I’d be surprised if traffic regulations in your area don’t talk about minimum safe distances. Not maintaining those to 1) get somewhere faster and 2) avoiding being honked at by some psycho, kinda sounds risky.
“Now see, there’s a calculus. If our emergency systems save ten thousand lives a year, those are customers for life. And we look at those as currency to be spent - we have some lives we can waste elsewhere, especially in areas that are indicative of non-repeat customers. Customer who normally doesn’t drink, we detect as drunk? Probably lost his job or got a divorce, we disable the emergency systems.”
I wonder if the more expensive car brands can jump the queue of getting help after an incident.
If not there’s a queue. The capacity may exceed normal demand, so the queue would be of length zero, but there is still a queue as it’s not a non blocking operation
https://www.insideedition.com/shortage-of-911-operators-is-d...
It doesn't auto-brake but does do a good job of avoiding such impacts by alerting to objects nearby you might not see, including cross-traffic detection when backing out of parking spaces.
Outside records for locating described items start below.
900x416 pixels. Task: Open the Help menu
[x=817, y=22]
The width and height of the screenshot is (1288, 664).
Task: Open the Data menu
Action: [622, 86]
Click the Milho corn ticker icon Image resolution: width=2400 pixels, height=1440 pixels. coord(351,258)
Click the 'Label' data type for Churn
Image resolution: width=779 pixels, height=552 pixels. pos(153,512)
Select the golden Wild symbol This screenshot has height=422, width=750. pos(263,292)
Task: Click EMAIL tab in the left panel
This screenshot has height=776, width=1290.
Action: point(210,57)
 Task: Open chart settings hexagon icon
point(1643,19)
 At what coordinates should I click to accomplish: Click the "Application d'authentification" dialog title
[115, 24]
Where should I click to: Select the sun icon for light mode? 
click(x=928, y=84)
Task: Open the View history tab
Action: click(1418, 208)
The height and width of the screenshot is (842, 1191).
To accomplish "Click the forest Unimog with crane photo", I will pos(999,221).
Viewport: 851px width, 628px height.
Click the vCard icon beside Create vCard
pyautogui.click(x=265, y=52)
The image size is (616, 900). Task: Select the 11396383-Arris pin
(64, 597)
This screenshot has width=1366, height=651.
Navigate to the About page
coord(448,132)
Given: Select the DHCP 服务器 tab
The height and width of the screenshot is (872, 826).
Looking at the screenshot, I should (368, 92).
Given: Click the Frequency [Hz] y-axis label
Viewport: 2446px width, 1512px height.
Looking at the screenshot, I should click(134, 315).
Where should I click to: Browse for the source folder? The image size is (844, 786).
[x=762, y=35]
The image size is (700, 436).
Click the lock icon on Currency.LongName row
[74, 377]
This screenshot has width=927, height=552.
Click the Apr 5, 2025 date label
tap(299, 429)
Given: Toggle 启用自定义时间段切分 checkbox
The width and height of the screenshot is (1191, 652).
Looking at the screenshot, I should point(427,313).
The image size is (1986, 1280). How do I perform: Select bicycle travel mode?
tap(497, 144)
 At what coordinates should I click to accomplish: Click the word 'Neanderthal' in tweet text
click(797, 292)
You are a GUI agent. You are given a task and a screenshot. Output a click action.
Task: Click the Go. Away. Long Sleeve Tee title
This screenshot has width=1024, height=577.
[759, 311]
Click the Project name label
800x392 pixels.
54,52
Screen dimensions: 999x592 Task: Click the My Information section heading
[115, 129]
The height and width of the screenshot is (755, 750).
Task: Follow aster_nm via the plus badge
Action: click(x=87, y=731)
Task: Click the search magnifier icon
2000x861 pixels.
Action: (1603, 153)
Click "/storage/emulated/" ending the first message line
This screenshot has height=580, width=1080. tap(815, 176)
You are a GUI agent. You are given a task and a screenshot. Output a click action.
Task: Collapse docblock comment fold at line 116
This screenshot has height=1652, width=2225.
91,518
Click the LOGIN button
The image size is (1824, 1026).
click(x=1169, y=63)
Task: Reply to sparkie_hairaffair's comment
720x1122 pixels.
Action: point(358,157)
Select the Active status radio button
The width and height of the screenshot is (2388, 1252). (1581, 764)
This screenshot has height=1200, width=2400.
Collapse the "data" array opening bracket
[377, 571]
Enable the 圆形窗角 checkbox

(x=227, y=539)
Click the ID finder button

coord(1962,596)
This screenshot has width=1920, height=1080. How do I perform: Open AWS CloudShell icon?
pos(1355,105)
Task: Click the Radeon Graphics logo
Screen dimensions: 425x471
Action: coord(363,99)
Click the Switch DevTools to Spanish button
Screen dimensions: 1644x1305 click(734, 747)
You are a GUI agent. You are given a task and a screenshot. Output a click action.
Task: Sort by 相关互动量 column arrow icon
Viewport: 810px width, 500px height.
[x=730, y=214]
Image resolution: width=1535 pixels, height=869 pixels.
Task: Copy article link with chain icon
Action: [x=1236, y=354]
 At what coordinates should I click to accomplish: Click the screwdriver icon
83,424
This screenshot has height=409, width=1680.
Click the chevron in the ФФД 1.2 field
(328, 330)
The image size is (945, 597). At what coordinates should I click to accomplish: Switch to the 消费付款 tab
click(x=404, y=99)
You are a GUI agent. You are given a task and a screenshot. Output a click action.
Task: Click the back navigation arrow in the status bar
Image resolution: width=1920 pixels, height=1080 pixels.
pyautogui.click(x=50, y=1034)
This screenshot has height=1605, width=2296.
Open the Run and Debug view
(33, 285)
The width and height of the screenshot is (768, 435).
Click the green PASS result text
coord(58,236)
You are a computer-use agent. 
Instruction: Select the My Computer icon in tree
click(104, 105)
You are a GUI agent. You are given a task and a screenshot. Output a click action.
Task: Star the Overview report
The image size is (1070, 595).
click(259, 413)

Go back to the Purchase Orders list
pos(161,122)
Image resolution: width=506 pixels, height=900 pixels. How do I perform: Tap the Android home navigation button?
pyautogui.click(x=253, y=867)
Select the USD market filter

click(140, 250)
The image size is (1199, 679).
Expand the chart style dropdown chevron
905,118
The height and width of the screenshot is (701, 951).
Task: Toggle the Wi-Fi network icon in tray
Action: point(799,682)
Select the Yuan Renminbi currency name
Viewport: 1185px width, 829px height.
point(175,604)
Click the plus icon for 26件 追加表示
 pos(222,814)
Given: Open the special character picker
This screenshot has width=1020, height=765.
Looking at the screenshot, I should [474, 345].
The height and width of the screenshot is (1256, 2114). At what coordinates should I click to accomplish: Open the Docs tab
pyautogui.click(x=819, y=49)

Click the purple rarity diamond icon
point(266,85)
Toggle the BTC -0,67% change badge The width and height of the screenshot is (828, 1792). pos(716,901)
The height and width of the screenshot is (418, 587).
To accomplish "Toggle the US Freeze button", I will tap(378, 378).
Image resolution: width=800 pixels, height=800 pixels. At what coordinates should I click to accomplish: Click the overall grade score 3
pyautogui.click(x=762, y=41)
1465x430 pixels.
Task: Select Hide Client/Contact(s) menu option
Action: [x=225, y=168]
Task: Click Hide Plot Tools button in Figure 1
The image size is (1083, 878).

And keep in mind that it doesn't have to be 100% accurate to save more than zero lives
This is on a MK7 Golf, so it's been around on a very common vehicle for well over 10 years.
It needs a dead man button like this one
Maybe an idea for a website someone could make - provide the ability to search by car/VIN and have it list out all the tracking that's built into it and whether each can be forcefully disabled/removed. The ability to search for cars with the least amount of tracking built in, or that has easy to disable tracking, to inform you on what cars to buy.